The distortion is quite small so I had to circle it in purple, but it's a similar kind of distortion. As I point out in my books, it's not the kind of distortion that causes specific types of harmonic signatures, it's the angle at which the sine wave impacts the distortion. It doesn't matter whether the signal comes from a bridge rectifier, a Class B amplifier, tube or transistor, fish or ham sandwich. What matters is at what phase the sine wave is at when it impacts the distortion (Bullard Laws of Harmonics #2). It doesn't matter whether it takes a bite out of the wave at that point, or boosts it up (as in the rectifier example above). The spectrum would look the same either way. Remember Bullard Laws of Harmonics #4 (which some people think doesn't need to be stated). The spectrum for these waves:

Look like this:

The biggest bump positive and the biggest bump negative both share the same spectrum because what you are not seeing in this spectrum is the phase. The phase of the harmonic determines which way the signal goes, whether it bumps up or bumps down. But almost no spectrum analyzer will show you that, which is why I invented the Bullard plot.

So, whether the zero crossing is chopped out, like in the Class B crossover distortion example, or is bumped out because the diodes in a rectifier turn off and reflect a high impedance back across the transformer windings back to the incoming power line, the effect is the same. And that interesting pattern (let me show you again) -

is one reason I find harmonics so interesting. Look at that harmonic signature! If there were any Even harmonics, they would start high near the fundamental, but because this distortion happens near the zero crossing, the Odd harmonics start low, then rise up out of the noise floor and then peak later. That is one of the biggest reasons why I named my first book Distortion: The Cause Of Harmonics And The Lie Of THD. THD is a lie, because most often nobody goes above the 9th harmonic. Follow me (by twos). The 3rd harmonic is -73dB, the 5th is -69dB, the 7th harmonic is -66dB and the 9th is -64dB. After that the harmonics continue to rise up to -63dB, -62dB, -62dB -61.7dB and then it starts humping downward again. But why are we ignoring all those values? They would significantly increase the THD if they were added in. Oh, well, there's the rub! That would make the THD look worse than it would if we just keep it down to only the first 8 harmonics. So counting above the 9th harmonic would make the device (amplifier, mux, etc) look bad, and we can't have that!

Thinking about this, I decided to try something else. What if one of the diodes in my diode bridge had a voltage drop of 0.8V instead of 0.6V? That would mean that in one direction, the cut-off voltage would be 1.4 volts instead of 1.2 volts, making the distortion asymmetric. Here is a look at the time domain version of this wave.

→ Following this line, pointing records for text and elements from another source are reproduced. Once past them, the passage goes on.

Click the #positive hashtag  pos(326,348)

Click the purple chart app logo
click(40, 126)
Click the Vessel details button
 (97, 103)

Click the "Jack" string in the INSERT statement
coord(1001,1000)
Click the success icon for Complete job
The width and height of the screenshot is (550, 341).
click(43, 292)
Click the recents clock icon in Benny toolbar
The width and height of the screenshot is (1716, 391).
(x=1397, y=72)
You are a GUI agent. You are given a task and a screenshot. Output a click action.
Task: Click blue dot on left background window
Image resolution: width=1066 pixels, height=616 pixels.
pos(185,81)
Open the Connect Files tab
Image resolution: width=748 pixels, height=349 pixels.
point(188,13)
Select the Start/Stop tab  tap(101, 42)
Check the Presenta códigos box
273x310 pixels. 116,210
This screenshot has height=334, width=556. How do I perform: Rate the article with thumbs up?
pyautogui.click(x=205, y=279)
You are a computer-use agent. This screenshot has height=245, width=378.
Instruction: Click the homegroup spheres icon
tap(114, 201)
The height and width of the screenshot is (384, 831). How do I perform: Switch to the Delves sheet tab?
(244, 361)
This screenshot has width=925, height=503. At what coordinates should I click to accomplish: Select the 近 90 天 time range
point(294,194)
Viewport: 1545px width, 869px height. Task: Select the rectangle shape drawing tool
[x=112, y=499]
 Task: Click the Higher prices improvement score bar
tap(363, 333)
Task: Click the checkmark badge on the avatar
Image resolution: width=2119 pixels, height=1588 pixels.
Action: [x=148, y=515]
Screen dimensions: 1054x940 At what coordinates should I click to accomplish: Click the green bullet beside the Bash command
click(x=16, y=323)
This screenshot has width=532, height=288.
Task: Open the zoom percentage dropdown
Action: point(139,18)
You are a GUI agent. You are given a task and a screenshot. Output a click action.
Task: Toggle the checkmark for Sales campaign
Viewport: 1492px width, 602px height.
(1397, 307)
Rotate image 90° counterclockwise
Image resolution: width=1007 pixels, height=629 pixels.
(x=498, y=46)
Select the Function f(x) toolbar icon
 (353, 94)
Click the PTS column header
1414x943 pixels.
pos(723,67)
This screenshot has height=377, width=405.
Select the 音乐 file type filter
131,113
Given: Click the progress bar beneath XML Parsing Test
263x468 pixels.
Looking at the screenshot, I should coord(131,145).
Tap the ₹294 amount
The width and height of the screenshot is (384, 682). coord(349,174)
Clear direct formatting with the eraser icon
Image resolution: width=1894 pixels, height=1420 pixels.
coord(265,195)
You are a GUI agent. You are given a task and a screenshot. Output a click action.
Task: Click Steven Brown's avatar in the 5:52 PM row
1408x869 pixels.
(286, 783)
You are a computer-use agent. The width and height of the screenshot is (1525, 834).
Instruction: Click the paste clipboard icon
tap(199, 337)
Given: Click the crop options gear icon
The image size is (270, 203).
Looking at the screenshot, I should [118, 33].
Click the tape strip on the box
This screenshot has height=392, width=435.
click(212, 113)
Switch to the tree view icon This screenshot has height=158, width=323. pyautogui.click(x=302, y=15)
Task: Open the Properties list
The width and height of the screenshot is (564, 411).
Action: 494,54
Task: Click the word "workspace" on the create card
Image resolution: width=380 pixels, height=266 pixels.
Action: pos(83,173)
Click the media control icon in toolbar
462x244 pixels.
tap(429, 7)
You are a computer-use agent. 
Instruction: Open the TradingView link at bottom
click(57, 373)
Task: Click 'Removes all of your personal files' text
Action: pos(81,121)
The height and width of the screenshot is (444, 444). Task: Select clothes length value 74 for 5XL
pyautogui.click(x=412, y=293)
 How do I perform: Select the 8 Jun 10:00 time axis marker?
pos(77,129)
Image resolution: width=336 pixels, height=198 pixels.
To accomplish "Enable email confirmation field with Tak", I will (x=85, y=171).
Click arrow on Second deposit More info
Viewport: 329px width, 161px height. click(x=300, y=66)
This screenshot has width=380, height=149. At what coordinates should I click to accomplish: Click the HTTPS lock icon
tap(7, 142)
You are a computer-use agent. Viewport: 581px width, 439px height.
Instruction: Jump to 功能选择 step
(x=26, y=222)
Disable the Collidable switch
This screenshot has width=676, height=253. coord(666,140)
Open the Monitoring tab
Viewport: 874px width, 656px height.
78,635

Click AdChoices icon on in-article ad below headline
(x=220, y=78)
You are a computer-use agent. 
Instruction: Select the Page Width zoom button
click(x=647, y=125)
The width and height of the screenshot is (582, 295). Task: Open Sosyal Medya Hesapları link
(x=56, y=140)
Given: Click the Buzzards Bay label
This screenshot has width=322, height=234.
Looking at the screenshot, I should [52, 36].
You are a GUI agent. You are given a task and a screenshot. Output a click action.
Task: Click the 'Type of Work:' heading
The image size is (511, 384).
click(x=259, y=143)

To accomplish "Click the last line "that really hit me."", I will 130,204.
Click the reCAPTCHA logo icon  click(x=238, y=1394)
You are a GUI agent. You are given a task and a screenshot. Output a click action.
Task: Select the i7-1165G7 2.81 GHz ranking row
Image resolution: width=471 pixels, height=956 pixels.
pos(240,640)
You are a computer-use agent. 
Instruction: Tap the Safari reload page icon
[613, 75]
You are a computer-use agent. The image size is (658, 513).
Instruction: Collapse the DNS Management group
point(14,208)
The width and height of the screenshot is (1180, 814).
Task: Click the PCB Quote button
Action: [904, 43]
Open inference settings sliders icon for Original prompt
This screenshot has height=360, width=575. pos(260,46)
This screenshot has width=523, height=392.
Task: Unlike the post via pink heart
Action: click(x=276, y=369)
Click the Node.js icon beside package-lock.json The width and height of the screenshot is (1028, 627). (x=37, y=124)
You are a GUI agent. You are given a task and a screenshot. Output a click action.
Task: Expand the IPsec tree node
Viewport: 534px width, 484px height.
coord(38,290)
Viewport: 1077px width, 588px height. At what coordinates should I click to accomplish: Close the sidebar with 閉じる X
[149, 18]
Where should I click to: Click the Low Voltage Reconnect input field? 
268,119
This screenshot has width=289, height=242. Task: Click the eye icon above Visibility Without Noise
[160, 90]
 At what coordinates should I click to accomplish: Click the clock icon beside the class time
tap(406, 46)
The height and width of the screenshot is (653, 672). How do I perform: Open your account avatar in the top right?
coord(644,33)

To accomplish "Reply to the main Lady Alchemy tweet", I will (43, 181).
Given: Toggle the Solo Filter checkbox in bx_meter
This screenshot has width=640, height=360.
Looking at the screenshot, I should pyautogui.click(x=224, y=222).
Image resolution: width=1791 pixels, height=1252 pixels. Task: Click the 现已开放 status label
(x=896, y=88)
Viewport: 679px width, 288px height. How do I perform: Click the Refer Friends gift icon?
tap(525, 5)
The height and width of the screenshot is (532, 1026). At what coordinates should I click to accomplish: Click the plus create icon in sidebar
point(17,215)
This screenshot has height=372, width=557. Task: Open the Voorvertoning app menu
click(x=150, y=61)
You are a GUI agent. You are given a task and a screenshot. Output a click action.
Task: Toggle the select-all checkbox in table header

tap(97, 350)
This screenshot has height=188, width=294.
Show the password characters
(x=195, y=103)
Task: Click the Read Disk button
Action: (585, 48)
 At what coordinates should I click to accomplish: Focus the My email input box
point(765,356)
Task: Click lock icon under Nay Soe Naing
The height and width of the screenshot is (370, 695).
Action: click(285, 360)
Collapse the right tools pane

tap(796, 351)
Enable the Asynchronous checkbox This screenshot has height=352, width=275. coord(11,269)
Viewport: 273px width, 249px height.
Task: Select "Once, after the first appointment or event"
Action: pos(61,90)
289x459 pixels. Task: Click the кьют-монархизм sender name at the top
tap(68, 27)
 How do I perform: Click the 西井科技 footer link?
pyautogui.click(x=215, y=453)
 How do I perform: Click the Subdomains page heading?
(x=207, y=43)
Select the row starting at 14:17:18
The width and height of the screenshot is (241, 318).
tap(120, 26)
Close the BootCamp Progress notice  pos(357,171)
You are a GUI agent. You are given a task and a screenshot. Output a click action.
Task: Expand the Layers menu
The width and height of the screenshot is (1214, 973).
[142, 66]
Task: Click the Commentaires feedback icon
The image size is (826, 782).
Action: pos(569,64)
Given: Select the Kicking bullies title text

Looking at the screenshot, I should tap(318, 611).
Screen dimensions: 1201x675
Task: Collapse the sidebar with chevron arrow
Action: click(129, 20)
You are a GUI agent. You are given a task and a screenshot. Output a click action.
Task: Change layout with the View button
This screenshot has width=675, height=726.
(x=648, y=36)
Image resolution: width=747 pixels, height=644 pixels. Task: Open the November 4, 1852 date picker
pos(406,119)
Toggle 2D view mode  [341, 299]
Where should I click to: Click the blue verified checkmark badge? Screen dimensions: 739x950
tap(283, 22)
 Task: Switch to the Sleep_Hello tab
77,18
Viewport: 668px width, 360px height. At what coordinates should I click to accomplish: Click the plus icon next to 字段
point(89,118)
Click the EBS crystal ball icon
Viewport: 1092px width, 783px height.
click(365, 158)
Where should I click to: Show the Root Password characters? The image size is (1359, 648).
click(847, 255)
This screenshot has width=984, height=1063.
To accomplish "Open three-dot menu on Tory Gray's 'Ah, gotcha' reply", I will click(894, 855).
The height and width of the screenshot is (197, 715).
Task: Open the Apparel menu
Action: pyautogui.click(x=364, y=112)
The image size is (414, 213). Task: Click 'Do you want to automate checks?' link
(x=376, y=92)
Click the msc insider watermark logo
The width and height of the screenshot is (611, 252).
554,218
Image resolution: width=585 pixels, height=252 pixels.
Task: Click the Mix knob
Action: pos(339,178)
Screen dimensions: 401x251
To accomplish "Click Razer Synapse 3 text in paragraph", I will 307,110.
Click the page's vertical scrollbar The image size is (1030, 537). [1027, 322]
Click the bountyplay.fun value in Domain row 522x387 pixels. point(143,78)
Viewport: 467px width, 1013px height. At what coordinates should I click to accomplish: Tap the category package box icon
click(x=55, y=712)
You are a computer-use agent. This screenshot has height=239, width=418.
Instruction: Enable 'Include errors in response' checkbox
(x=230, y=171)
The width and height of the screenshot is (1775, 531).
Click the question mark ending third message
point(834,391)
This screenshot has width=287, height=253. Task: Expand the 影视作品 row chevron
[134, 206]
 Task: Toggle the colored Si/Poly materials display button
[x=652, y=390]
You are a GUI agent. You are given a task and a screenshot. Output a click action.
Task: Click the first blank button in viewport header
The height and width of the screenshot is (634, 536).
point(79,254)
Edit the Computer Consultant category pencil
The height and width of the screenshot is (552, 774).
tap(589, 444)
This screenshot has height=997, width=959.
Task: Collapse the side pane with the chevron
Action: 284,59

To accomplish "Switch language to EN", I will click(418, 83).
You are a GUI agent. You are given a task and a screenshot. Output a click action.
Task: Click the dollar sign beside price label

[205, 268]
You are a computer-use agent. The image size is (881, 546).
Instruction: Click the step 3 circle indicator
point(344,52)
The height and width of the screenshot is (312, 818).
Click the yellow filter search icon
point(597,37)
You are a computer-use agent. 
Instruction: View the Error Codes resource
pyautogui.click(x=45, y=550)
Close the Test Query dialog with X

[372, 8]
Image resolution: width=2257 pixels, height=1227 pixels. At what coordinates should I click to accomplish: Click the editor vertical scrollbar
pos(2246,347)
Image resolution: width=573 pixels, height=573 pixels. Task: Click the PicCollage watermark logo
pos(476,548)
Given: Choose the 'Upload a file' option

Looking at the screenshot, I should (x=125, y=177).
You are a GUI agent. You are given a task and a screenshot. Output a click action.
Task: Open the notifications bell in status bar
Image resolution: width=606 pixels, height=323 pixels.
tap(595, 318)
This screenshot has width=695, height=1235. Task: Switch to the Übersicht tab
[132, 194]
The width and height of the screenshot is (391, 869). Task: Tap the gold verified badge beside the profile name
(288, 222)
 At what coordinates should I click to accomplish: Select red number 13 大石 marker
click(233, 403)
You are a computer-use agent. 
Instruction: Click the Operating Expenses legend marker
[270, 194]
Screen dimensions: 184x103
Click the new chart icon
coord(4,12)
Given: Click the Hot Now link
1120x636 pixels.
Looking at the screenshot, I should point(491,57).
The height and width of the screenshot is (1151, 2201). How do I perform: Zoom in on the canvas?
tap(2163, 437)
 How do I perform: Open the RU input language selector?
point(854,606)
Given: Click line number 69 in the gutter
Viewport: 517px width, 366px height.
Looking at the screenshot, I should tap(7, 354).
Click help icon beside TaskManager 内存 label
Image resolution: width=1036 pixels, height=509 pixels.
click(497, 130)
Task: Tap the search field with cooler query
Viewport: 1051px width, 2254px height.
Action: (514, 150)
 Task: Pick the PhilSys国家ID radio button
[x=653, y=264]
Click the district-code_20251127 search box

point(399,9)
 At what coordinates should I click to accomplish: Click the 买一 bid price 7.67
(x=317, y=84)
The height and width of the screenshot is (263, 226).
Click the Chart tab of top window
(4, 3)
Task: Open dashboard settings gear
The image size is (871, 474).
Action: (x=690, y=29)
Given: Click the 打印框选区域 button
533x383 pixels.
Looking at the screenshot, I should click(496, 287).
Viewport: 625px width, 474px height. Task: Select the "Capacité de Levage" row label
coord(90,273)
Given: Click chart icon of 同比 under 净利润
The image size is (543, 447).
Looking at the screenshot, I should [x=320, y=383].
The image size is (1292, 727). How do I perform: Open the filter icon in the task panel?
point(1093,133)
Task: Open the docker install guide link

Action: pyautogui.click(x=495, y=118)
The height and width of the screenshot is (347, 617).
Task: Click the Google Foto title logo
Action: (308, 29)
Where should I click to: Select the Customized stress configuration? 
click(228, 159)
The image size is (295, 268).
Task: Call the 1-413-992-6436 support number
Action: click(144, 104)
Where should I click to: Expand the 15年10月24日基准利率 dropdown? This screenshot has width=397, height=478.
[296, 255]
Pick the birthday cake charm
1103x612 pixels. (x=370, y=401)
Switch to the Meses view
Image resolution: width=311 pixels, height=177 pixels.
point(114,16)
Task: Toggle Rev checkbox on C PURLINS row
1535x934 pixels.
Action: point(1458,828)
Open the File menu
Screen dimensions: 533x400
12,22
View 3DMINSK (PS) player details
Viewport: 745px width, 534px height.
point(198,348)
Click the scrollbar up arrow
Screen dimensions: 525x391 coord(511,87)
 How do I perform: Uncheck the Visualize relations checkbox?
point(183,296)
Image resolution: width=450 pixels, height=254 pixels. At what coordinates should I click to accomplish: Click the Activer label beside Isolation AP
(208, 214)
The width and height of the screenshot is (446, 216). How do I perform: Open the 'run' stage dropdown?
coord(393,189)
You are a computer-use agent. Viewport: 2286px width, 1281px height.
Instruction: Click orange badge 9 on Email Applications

Notice that I also used a trick to smooth the transition to be more lifelike. That won't make much difference to the lower harmonics. And if you look closely you can see that the top starts to flatten out at about 1.6V but the bottom of the distortion happens around 1.4V. The difference is 0.2 volts, but it seems a little odd because I used a smoothing trick which modified the voltages you might have expected. It doesn't matter much though, the main point is that it's asymmetrical now, so we get this spectrum:

Now you can see the Even harmonics come up the way we have gotten used to them, starting high and arching over to a low, then humping over again and again. So in this simulation, Bullard Laws of Harmonics #3 still applies, asymmetry releases the Even harmonics. What I have proven there is that Bullard Laws of Harmonics apply whether the distortion happens in an amplifier or as a voltage reflection from a power using appliance back to the power company. Maybe somebody should let Professor Santoso know about this.

So, do current harmonics cause voltage harmonics? Well, you could say that, but it still doesn't answer the question. Why is God crying? What did you do to him? How many virgins do we need to sacrifice to appease him? See where this leads? Better to just answer the bloody question honestly than to make stuff up.